Chevalley groups over Laurent polynomial rings

Let $G$ be a simply connected Chevalley–Demazure group scheme without $\mathrm{SL}_2$-factors. For any unital commutative ring $R$, we denote by $E(R)$ the standard elementary subgroup of $G(R)$, that is, the subgroup generated by the elementary root unipotent elements. Set $K_1^G(R)=G(R)/E(R)$. We prove that the natural map
$$ K_1^G(R[x_1^{\pm 1},\ldots,x_n^{\pm 1}])\to K_1^G\bigl(R((x_1))\ldots((x_n))\bigr) $$
is injective for any $n\ge 1$, if $R$ is either a Dedekind domain or a Noetherian ring that is geometrically regular over a Dedekind domain with perfect residue fields.

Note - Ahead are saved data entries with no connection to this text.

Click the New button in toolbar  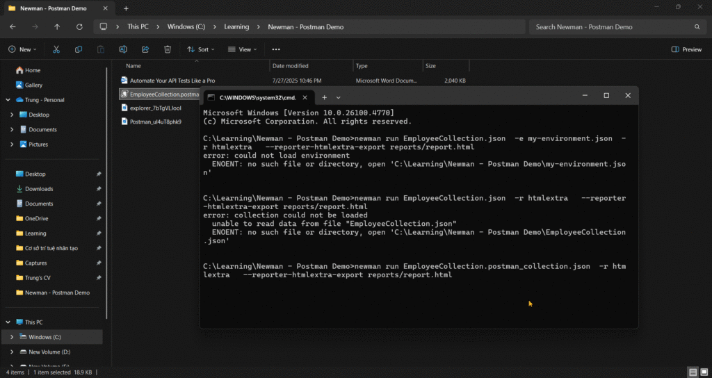click(22, 49)
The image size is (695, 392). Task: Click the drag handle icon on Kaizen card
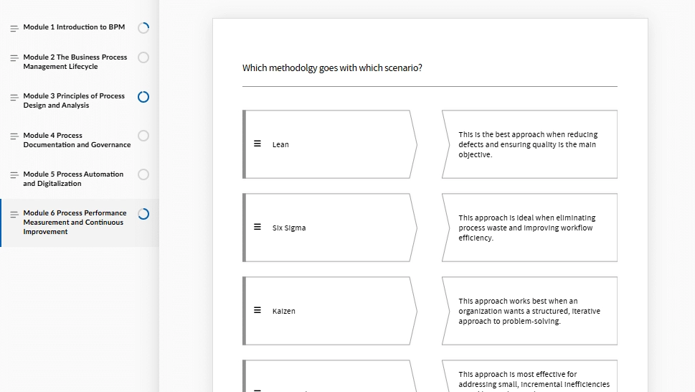[257, 310]
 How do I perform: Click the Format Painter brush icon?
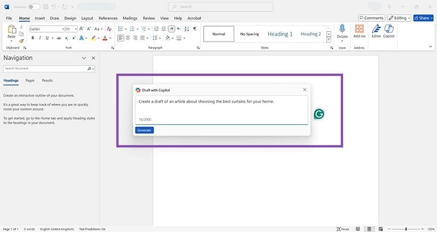(21, 40)
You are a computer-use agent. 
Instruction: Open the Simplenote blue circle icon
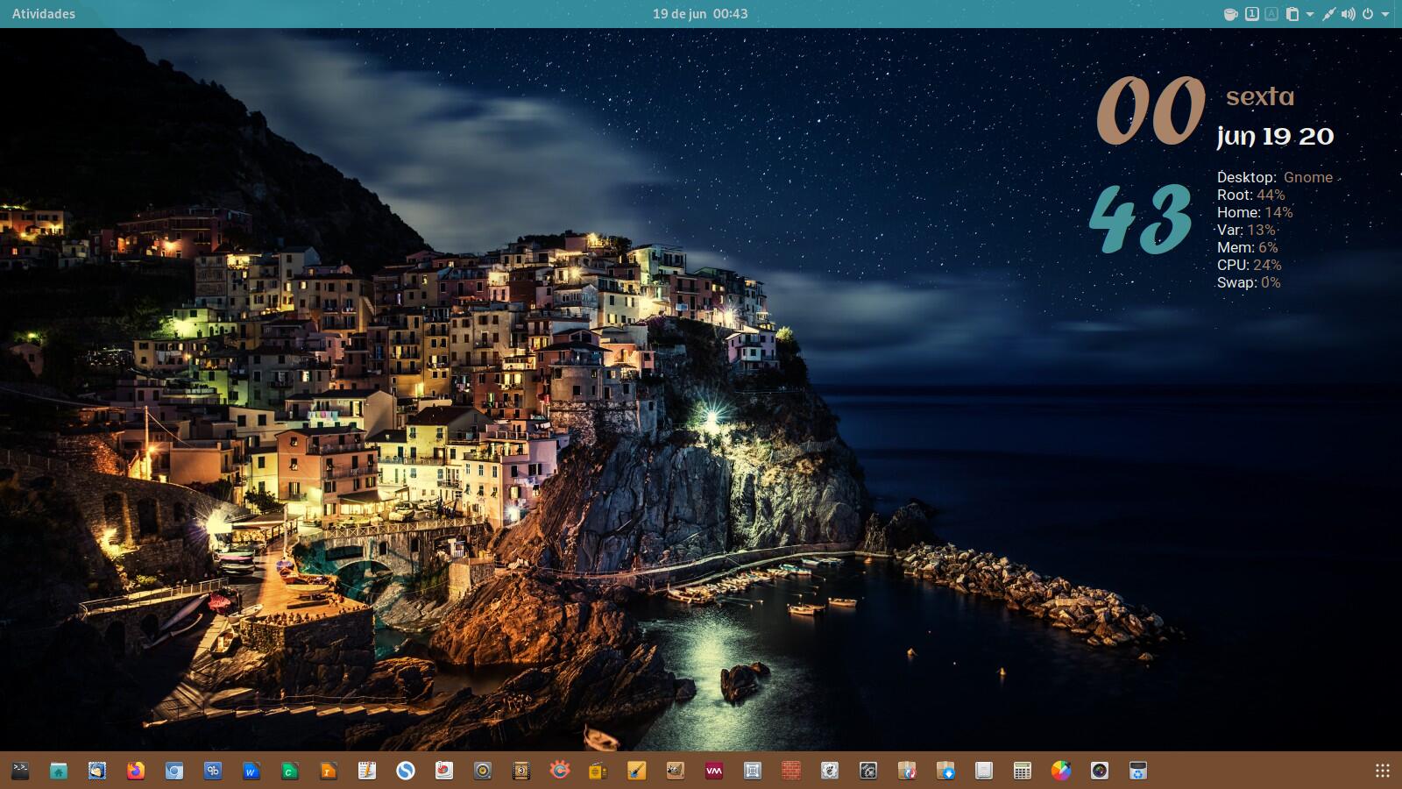[x=406, y=771]
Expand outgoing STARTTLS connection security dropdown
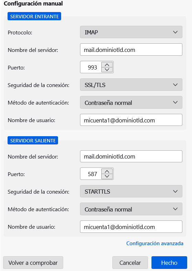Screen dimensions: 192x271 click(x=131, y=191)

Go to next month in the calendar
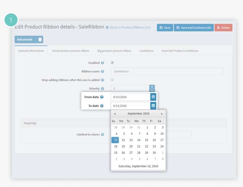(x=162, y=113)
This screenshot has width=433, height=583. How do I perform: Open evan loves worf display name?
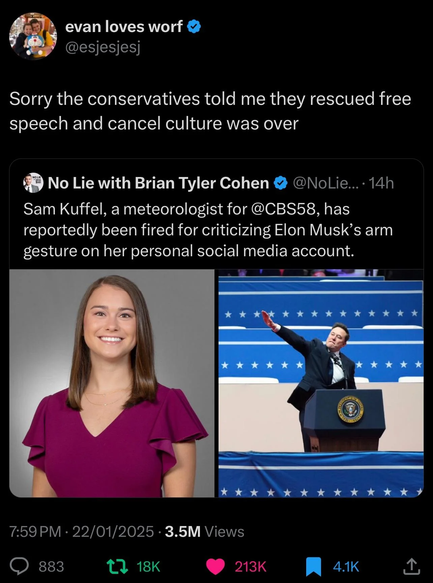click(124, 27)
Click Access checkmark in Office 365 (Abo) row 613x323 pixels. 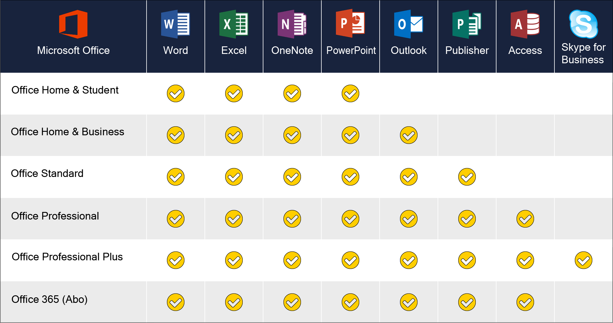click(525, 302)
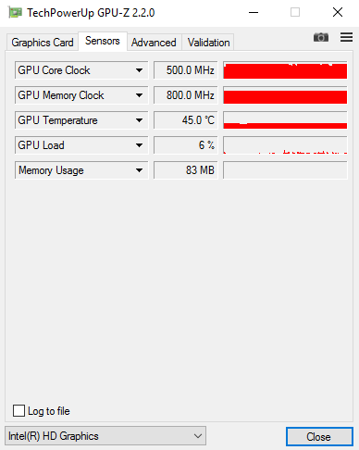Image resolution: width=359 pixels, height=450 pixels.
Task: Click the Close button
Action: (x=319, y=436)
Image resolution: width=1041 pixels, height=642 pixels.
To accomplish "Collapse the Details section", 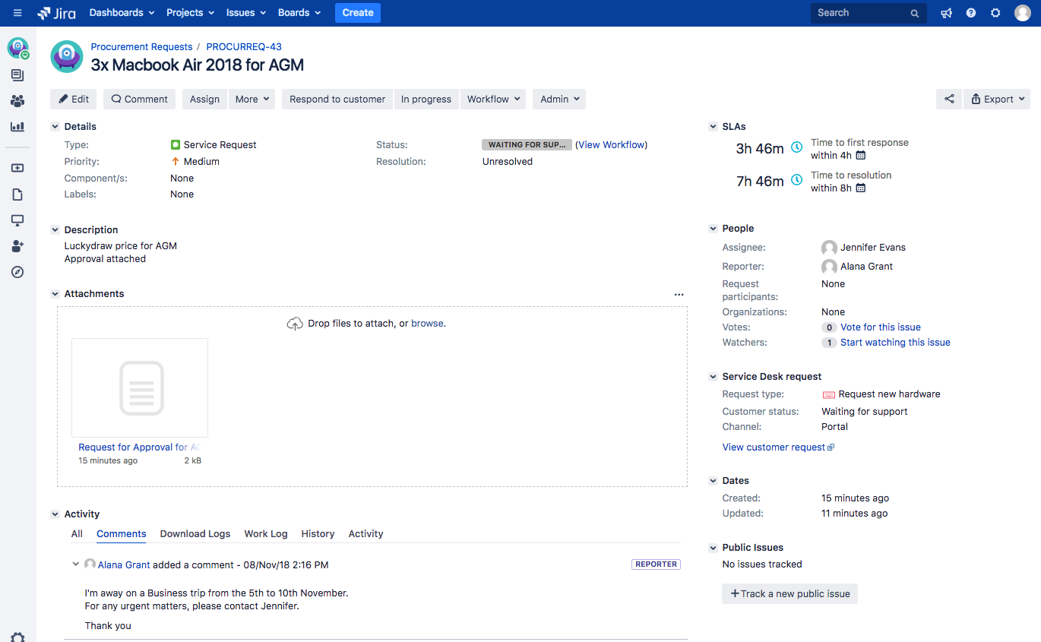I will pos(55,127).
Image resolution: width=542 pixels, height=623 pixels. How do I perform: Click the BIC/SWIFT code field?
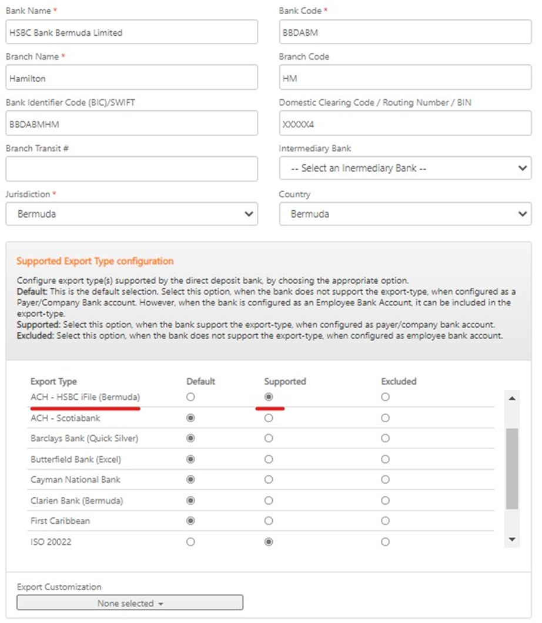click(132, 124)
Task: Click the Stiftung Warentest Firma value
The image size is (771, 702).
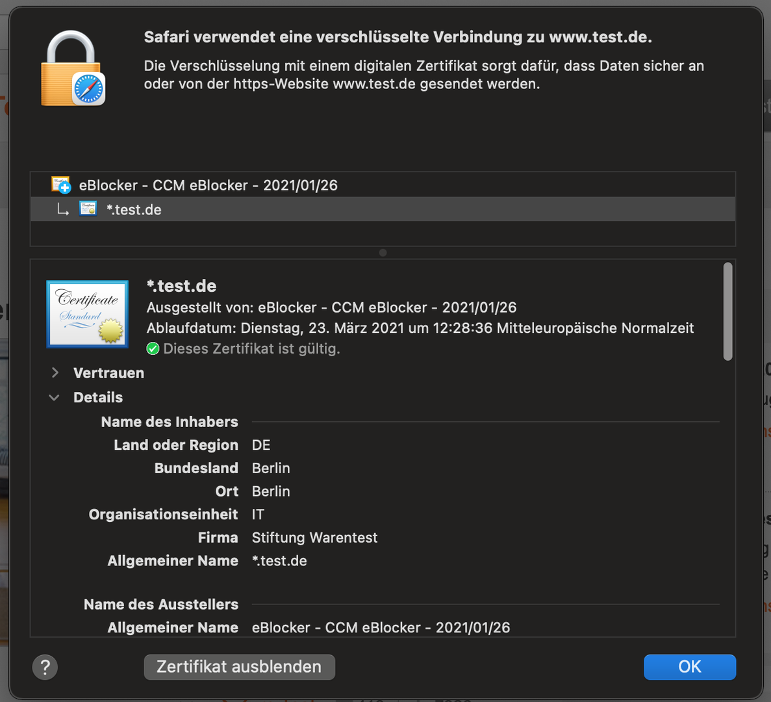Action: [314, 538]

For $n=1$ this map is also an isomorphism. As a consequence, we show that if $D$ is a PID such that $SL_2(D)=E_2(D)$ (e. g. $D=\mathbb{Z}$), then
$$ G(D[x_1^{\pm 1},\ldots,x_n^{\pm 1}])=E(D[x_1^{\pm 1},\ldots,x_n^{\pm 1}]). $$
This extends earlier results for special linear and symplectic groups due to A. A. Suslin and V. I. Kopeiko.